Polyiso is closed-cell foam insulation with an r-value beginning at 8 and degrading to 5.5 over time. The blowing agents used to make polyiso have been tweaked throughout the decades to meet EPA compliance standards, and most no longer contain ozone-harming CFCs or HCFCsAs the most effective of the three insulation options discussed here, polyiso is the most commonly-used roof insulation board in North America and is both abundantly available and cost-effective. The polyiso industry has come up with its own set of standards for thermal resistance called Long Term Thermal Resistance (LTTR) that indicates not only the insulation’s initial r-value but also the aged r-value.

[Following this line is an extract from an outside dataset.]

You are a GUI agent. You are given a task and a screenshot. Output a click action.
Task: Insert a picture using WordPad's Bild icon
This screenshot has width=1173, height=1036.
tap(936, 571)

Polyiso can be included as part of a LEED-certified green building, and it’s the only foam board that has been approved for direct application to steel roof decks. It is also the most specified foam cover board for its light weight and resiliency.
XPS is a blend of polystyrene polymers with an average r-value of 5. This specific type of foam board insulation can be recognized for its pink, green or blue for manufacturer brand recognition. While XPS isn’t commonly specified for most roof applications, it does rank middle of the road when it comes to r-value vs. cost. The drawback to XPS is that it is vulnerable to solvent-based adhesives as well as hot asphalt. While it’s a great choice for use with PMR (ballasted) roof systems, the added weight of this type of system is often a problem for the building’s structure.

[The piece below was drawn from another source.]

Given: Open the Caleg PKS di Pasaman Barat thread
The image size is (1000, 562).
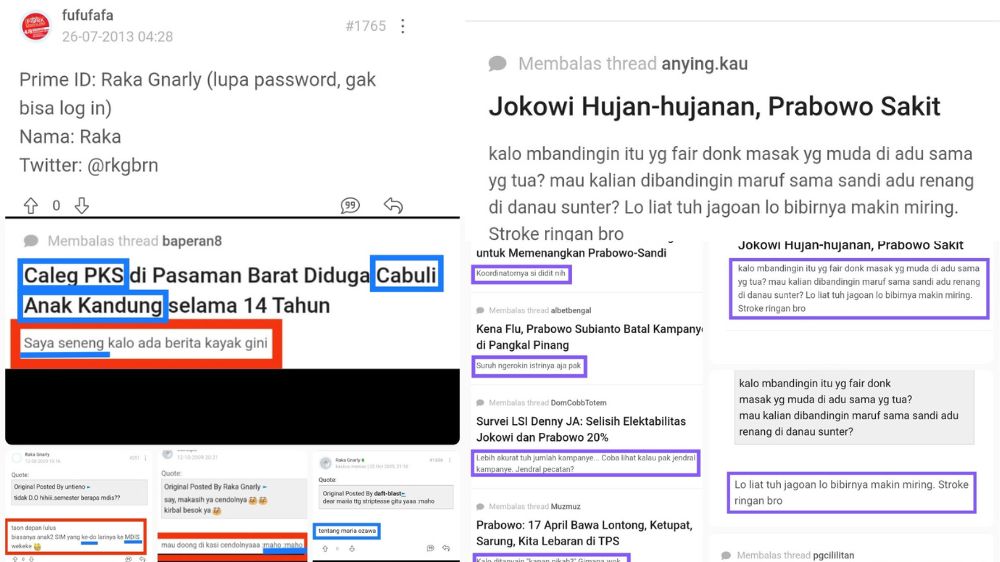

EPS is a polystyrene polymer injected with a foaming agent to make it expand. The average r-value ranges from 3.6 to 4.2. This material is easy to cut to size while on a jobsite, and it is incredibly lightweight, but it is combustible, susceptible to shrinkage and warping with high temperatures, and is incompatible with petroleum-based products. It’s also brittle and easily damaged by foot traffic.
Factors that can Compromise
Your Commercial Roof Insulation
Regardless of how efficacious your roof’s insulation is, it has one universal weakness: water. Your insulation must be protected from intruding moisture, as it could become saturated and rendered ineffective. Wet insulation can also act as a conduit that allows water to travel across the roof and cause leaks elsewhere. You may see a leak, but the damage to the membrane might be several yards away, and all of your insulation in that span could now be ruined.

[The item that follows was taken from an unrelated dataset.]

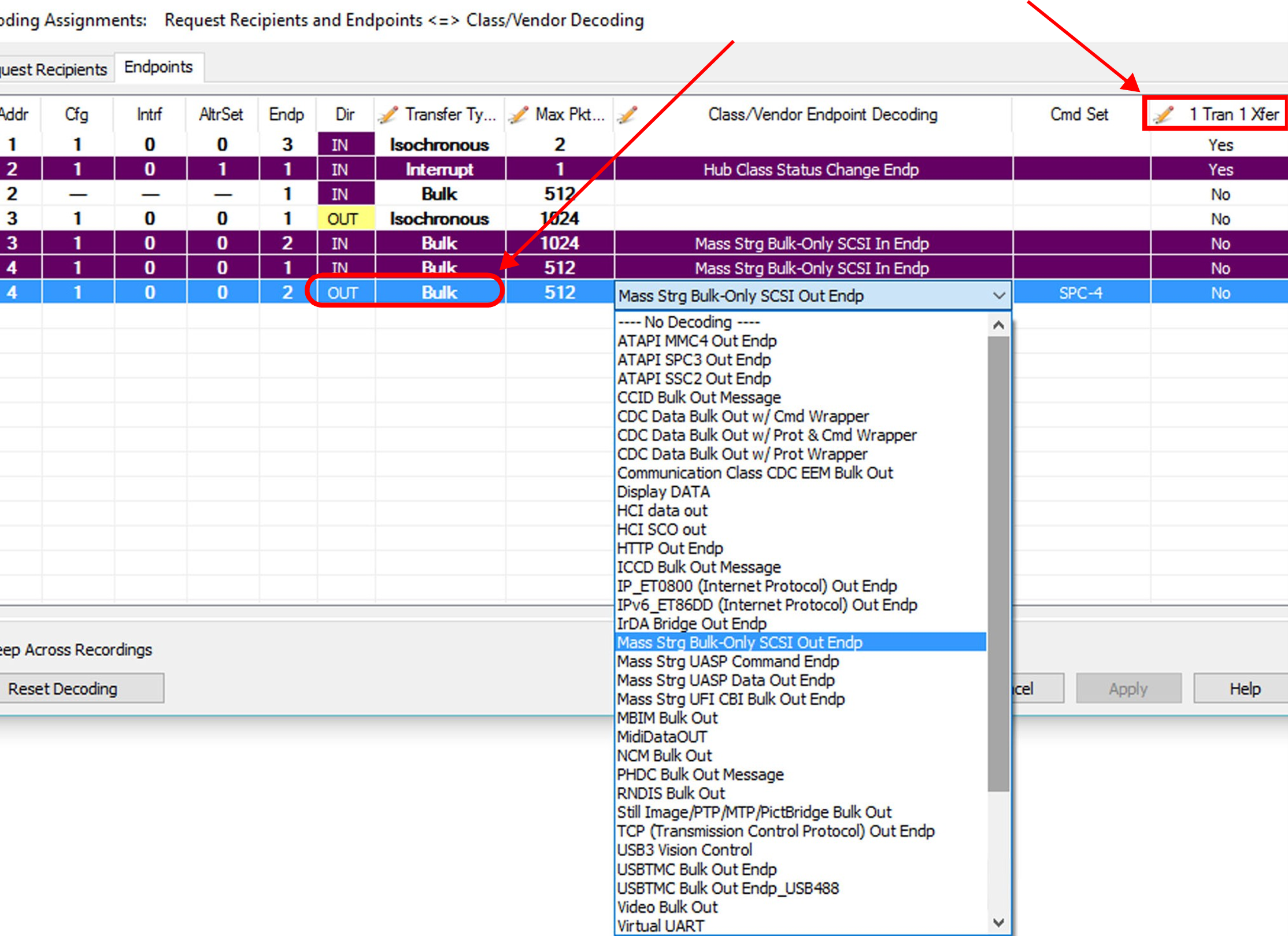Viewport: 1288px width, 936px height.
Task: Click the pencil icon beside Transfer Type header
Action: [x=388, y=114]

As the most common cause of commercial roof failure, improperly installed roofing is usually apparent shortly after the roof is completed. For this reason, most manufacturers require that their certified installers provide a two-year labor and materials warranty. Typically, if problems present themselves after the first two years, it’s not the fault of the installers.
Failure to maintain
It’s important to have your roof inspected and maintained professionally in intervals that your roofer recommends in order to prevent problems before they happen, or catch a problem early enough for simple repairs to fix the issue. It’s also crucial, for the sake of your roof’s warranty, that you keep up on your recommended maintenance schedule, as failure to do so can void your warranty. A certified inspector will check for the following:
- Tears, punctures or holes
- Debris buildup
- Ponding water
- Deteriorated caulking
- Signs of damaged seams and/or flashing
- Integrity of roof curbs or other penetrations
Any of these signs of damage can indicate that water has made its way underneath the membrane and into the insulation, so it’s a good idea to always follow the manufacturer’s recommendations for its product, as well as to be sure to select components that work well together. Doing these things, as well as those recommended above, will help you keep your commercial roof in good condition for longer.